Segment Start: Exercise passage
A new treatment has successfully protected monkeys infected with Marburg virus, a disease with a course so similar to Ebola‘s that it’s impossible to clinically differentiate the two.
Though the technique has not yet been tested in people, the development has researchers noting that what’s helpful for Marburg could well be helpful for Ebola, which is now seeing its worst-ever outbreak, claiming more than 1,350 lives in West Africa.
“This technology may have potential for combatting Ebola,” says Thomas Geisbert, senior author of the study, published in the journal Science Translational Medicine.
In the new study, 16 macaques were infected with highly lethal doses of Marburg virus. The monkeys were treated with the experimental therapy, siRNA, at different times, ranging from 45 minutes to three days after infection. All 16 of the treated monkeys survived. A control group of macaques were similarly infected with Marburg, and all of them died by the eighth day.
Ebola and Marburg viruses are close and deadly kin. The viruses are the only two known members of the filovirus family, which can cause severe hemorrhagic fever and often death.
Both viruses spread to humans from animals, then spread among humans through contact with bodily fluids. Both are marked by severe bleeding from orifices, and neither has an approved vaccine or drug for treatment.
Segment End: Exercise passage
Segment Start: Dataset section
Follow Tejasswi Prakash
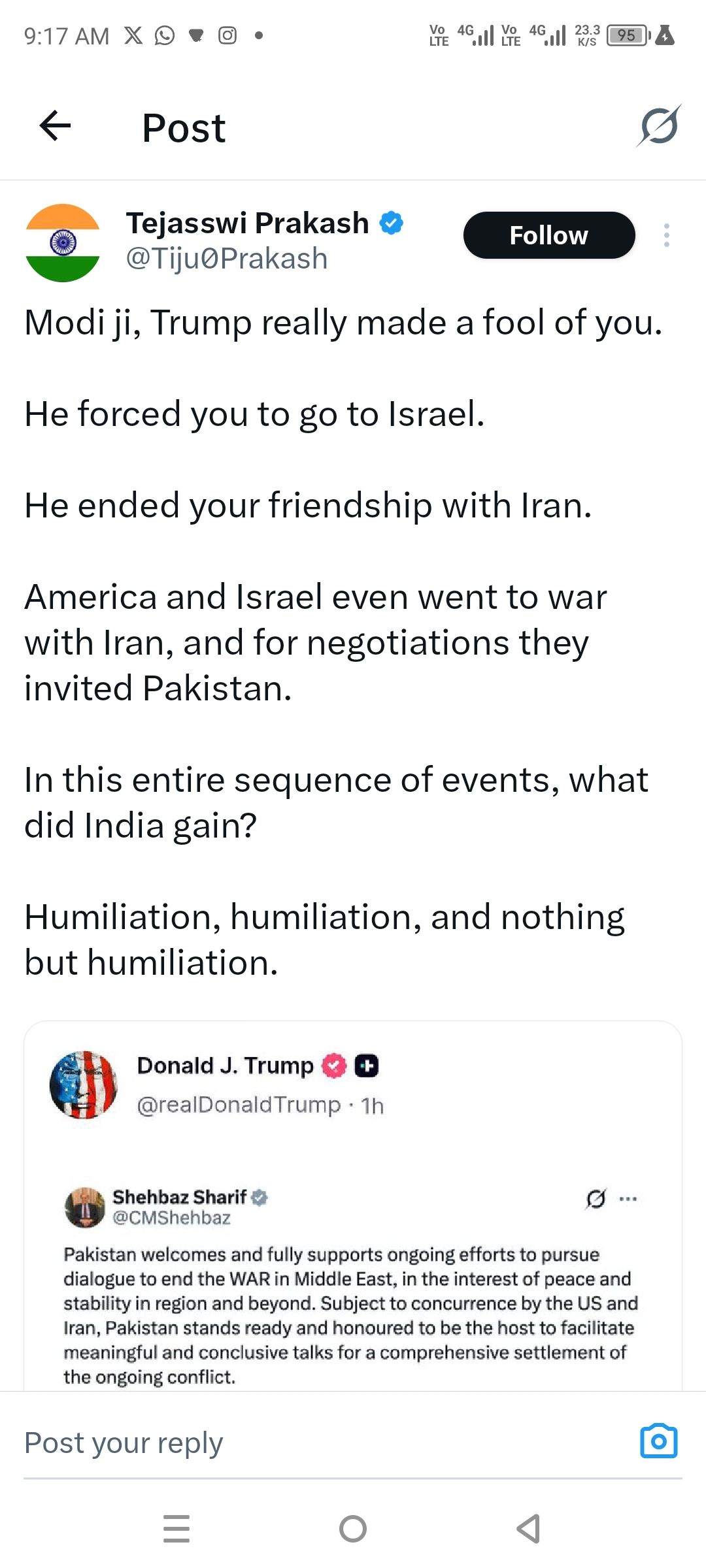The width and height of the screenshot is (706, 1568). point(549,235)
Segment End: Dataset section
• Required action 1: Rewrite the Marburg article starting at "In the new study, 16" and ending at "drug for treatment.", replacing "macaques" with "primates".
• Required action 2:
Answer these questions about the Marburg article:
(a) How many macaques were infected with Marburg virus in the new study?
(b) In which journal was the study published?
(c) Which viruses are the only two known members of the filovirus family?
• Required action 3: How would the Marburg article go on after its final sentence? Write the continuation.

• Answer area 1:
In the new study, 16 primates were infected with highly lethal doses of Marburg virus. The monkeys were treated with the experimental therapy, siRNA, at different times, ranging from 45 minutes to three days after infection. All 16 of the treated monkeys survived. A control group of primates were similarly infected with Marburg, and all of them died by the eighth day.
Ebola and Marburg viruses are close and deadly kin. The viruses are the only two known members of the filovirus family, which can cause severe hemorrhagic fever and often death.
Both viruses spread to humans from animals, then spread among humans through contact with bodily fluids. Both are marked by severe bleeding from orifices, and neither has an approved vaccine or drug for treatment.

• Answer area 2:
(a) 16
(b) Science Translational Medicine
(c) Ebola and Marburg viruses

• Answer area 3:
An experimental treatment for Ebola called ZMapp leapt ahead of normal research and approval processes when two American health workers and a Spanish priest were treated experimentally, before any human trials were conducted.
The two experimental treatments follow different biological routes. ZMapp is composed of three monoclonal antibodies from the tobacco plant that bind to the protein of the Ebola virus.
The other technology is an siRNA, or “small interfering RNA,” consisting of small pieces of RNA that can inhibit protein production. This interferes with how the virus grows once it gets into cells.
“Combining successful therapies will likely extend the treatment window, if these different approaches can work well together,” says Gaya Amarasinghe, a biochemist at Washington University in St. Louis.